YOUR TASK:
Change "navy" to "black" in the rows from the line containing "Task: Click the green" through the line containing "[x=862, y=214]", inclusive, and give only those lines again with nothing else altered.

DATASET EXCERPTS:
# # # #
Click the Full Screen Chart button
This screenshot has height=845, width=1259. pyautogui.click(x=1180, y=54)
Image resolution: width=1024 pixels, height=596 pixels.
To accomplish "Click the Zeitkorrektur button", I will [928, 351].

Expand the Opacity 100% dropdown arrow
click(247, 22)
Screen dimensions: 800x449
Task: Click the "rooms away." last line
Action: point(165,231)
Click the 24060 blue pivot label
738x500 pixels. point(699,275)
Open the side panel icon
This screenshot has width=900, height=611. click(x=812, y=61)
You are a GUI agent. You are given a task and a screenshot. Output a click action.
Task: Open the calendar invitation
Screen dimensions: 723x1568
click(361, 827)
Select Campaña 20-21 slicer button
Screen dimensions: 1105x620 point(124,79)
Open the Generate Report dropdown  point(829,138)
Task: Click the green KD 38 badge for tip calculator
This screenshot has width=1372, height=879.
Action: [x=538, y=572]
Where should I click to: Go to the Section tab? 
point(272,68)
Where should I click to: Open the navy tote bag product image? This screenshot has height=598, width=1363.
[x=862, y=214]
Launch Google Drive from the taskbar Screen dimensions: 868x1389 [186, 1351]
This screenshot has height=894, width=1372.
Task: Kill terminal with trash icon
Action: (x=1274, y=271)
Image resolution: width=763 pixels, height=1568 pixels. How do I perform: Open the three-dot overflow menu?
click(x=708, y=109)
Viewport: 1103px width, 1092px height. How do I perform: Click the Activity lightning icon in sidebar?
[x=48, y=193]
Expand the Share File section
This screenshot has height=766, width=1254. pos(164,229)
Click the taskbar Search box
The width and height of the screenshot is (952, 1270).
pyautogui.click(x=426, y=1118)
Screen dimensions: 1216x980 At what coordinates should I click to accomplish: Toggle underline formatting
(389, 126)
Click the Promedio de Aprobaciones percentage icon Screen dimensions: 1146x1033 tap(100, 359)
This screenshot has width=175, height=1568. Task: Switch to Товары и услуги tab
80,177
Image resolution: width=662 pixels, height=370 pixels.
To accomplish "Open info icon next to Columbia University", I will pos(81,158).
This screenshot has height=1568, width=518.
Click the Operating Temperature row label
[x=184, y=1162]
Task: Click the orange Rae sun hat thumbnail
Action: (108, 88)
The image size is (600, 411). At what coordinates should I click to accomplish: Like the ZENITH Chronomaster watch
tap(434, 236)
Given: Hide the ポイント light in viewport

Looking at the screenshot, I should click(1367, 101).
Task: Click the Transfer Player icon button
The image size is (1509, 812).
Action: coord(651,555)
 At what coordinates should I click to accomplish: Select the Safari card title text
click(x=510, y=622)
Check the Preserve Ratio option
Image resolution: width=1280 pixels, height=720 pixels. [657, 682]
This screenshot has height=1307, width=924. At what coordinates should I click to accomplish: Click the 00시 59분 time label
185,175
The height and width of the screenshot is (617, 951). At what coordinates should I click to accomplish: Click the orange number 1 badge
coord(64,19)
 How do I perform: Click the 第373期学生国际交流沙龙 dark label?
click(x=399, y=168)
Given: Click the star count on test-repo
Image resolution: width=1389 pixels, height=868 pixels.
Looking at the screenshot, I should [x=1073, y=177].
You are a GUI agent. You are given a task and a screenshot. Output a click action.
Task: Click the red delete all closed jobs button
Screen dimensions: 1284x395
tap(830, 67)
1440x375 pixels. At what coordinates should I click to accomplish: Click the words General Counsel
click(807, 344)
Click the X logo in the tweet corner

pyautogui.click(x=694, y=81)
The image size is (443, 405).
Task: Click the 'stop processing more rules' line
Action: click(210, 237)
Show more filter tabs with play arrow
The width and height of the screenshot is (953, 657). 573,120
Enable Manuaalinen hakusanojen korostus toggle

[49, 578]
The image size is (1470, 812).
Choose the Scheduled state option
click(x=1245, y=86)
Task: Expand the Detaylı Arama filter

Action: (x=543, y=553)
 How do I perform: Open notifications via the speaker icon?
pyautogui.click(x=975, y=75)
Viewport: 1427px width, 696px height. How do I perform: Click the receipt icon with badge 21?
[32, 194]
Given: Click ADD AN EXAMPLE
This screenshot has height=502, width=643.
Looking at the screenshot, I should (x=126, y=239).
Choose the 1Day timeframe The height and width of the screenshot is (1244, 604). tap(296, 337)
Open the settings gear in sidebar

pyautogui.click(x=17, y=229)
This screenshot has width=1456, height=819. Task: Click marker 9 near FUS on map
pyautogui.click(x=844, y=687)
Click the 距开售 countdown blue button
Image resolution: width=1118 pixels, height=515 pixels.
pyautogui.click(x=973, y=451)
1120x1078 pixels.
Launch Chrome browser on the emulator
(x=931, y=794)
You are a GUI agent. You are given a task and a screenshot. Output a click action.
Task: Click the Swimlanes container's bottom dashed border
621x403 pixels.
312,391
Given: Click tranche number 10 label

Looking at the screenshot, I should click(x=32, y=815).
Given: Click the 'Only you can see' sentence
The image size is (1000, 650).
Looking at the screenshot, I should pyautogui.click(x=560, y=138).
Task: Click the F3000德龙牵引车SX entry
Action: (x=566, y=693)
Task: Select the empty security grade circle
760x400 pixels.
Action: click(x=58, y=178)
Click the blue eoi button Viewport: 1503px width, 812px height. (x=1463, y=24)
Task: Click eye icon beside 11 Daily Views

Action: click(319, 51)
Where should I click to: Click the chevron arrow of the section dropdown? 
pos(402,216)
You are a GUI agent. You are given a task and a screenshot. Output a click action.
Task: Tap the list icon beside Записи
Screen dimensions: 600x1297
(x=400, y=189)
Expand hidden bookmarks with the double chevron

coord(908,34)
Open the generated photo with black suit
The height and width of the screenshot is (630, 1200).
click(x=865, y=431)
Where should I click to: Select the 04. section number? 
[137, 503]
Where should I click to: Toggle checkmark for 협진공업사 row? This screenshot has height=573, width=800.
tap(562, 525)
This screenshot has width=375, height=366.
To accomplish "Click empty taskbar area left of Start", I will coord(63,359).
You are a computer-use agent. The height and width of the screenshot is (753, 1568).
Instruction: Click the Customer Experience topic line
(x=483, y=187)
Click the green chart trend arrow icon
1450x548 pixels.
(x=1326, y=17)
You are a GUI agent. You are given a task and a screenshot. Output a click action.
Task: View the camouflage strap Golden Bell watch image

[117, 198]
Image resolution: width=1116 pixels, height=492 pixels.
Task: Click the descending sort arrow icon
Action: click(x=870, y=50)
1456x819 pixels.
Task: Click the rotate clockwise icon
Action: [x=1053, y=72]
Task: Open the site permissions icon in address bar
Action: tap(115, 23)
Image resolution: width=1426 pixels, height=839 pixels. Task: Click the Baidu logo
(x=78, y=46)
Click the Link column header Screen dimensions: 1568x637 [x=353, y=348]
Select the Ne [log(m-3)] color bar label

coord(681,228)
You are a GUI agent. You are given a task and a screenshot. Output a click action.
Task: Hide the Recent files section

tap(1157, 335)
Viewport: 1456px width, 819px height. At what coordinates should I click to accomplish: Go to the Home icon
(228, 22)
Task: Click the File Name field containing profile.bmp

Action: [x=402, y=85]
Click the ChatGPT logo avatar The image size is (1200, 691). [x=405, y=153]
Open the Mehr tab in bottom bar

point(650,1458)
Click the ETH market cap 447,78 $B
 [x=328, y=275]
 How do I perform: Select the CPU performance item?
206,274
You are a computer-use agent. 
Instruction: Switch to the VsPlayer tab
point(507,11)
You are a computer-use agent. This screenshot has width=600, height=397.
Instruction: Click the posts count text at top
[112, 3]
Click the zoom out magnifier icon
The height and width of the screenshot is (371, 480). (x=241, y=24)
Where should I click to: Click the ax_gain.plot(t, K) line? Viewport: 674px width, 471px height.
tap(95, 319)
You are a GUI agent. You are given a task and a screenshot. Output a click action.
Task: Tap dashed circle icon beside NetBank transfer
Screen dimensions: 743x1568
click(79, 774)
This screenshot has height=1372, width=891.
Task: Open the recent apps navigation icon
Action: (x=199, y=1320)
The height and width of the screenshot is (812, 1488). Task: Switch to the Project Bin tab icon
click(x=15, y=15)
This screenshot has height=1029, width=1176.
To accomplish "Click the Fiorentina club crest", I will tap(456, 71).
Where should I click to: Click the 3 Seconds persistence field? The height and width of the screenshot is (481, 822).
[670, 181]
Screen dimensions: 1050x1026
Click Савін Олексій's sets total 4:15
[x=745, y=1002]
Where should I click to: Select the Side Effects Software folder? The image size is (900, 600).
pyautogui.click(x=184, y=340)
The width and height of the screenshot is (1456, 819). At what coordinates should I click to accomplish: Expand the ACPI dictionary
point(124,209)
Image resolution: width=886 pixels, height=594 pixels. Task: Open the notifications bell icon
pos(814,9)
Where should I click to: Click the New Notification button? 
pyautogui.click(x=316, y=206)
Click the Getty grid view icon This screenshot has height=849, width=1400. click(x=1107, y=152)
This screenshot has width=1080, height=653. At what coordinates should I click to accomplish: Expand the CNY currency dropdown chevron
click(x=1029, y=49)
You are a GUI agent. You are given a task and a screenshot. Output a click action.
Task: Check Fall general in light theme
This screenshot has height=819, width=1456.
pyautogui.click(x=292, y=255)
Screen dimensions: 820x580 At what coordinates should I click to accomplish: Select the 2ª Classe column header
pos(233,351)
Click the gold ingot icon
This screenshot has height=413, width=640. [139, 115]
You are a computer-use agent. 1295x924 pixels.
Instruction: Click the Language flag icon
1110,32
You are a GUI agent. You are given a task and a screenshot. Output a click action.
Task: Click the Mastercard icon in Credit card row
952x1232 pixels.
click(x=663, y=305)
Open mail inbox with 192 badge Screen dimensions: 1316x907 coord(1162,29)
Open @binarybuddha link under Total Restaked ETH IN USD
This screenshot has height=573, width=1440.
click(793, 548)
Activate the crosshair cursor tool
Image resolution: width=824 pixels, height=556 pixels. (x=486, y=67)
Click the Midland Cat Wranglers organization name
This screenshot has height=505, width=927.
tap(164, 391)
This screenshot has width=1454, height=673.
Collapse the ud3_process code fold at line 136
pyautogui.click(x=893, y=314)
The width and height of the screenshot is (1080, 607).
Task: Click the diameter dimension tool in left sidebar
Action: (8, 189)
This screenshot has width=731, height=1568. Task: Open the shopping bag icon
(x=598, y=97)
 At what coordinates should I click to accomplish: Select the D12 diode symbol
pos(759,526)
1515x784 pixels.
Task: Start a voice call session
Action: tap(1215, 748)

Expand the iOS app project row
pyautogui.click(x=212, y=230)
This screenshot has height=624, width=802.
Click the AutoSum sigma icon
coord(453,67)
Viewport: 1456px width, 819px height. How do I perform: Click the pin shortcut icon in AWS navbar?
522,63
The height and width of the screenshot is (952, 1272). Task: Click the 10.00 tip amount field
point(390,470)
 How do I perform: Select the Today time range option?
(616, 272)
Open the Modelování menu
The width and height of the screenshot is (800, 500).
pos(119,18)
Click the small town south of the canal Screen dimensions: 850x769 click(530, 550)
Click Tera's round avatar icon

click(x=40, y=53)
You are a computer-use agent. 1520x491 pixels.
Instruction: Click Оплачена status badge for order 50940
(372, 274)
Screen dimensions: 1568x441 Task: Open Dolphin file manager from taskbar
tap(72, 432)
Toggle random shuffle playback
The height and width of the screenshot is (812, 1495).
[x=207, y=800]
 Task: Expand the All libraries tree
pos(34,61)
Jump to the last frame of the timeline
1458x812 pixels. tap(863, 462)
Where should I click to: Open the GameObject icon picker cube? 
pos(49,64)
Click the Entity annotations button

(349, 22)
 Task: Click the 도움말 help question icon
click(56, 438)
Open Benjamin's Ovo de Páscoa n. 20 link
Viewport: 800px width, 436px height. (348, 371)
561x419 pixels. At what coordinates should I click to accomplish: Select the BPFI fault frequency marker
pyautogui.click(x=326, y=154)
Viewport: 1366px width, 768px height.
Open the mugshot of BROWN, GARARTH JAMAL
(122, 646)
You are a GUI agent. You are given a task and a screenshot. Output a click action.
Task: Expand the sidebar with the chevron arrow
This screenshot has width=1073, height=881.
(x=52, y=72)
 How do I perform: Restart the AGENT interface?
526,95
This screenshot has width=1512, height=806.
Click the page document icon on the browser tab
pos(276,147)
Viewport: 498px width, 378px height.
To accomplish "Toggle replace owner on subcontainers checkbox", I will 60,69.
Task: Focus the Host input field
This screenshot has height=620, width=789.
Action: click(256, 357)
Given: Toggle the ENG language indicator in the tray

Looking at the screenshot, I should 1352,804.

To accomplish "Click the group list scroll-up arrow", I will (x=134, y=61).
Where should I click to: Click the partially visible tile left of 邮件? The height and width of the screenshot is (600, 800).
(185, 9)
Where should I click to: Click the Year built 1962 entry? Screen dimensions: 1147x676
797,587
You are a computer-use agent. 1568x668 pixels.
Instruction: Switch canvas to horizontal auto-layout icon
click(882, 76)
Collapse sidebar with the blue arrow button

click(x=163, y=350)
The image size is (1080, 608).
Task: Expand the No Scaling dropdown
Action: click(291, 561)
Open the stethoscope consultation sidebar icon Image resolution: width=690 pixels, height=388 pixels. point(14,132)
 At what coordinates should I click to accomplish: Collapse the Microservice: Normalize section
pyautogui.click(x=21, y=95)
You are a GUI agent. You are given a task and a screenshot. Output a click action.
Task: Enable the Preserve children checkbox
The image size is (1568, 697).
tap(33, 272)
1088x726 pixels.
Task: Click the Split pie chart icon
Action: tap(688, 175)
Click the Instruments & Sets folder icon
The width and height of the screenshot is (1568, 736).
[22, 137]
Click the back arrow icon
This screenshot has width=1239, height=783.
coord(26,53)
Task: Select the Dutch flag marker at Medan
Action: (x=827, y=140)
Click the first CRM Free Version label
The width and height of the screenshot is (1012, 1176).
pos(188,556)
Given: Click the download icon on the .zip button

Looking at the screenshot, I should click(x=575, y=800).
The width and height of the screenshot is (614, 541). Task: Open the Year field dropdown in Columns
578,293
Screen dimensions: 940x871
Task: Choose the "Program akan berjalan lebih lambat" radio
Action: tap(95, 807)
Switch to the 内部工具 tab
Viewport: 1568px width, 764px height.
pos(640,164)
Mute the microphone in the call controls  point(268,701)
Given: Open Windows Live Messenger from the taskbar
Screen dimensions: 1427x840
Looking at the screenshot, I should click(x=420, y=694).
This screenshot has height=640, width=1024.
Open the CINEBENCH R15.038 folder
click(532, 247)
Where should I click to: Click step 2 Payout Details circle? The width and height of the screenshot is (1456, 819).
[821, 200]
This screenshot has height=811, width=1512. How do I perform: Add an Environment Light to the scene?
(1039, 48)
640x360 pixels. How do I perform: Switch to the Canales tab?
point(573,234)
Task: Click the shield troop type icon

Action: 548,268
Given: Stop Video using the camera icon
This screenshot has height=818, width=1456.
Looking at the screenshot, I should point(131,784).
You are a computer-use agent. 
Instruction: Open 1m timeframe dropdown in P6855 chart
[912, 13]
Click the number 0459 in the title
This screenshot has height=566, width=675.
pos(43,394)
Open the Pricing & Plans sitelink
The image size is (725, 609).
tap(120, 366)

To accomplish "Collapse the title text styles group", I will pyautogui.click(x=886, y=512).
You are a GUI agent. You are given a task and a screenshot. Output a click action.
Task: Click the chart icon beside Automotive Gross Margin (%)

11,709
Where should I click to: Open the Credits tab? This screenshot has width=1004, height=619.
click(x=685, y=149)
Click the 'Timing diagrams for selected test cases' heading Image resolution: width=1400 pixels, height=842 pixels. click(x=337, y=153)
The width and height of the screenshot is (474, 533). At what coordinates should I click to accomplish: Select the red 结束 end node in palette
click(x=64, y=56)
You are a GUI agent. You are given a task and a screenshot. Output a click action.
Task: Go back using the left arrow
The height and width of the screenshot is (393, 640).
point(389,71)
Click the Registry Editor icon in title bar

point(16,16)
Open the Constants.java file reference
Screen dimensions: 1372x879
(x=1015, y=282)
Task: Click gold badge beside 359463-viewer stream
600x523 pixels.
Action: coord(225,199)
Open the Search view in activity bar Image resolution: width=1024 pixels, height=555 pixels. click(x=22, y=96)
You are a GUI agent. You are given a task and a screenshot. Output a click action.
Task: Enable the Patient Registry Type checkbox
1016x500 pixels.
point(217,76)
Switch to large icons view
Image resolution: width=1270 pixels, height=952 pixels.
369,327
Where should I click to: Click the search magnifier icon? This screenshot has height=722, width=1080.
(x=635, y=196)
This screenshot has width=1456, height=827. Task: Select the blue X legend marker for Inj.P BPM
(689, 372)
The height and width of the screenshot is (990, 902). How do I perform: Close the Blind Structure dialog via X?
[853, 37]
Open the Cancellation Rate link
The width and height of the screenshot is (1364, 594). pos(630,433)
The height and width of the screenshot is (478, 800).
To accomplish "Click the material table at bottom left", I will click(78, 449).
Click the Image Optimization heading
# # # #
TASK RESULT:
Task: Click the green KD 38 badge for tip calculator
This screenshot has width=1372, height=879.
Action: [x=538, y=572]
Where should I click to: Go to the Section tab? 
point(272,68)
Where should I click to: Open the black tote bag product image? This screenshot has height=598, width=1363.
[x=862, y=214]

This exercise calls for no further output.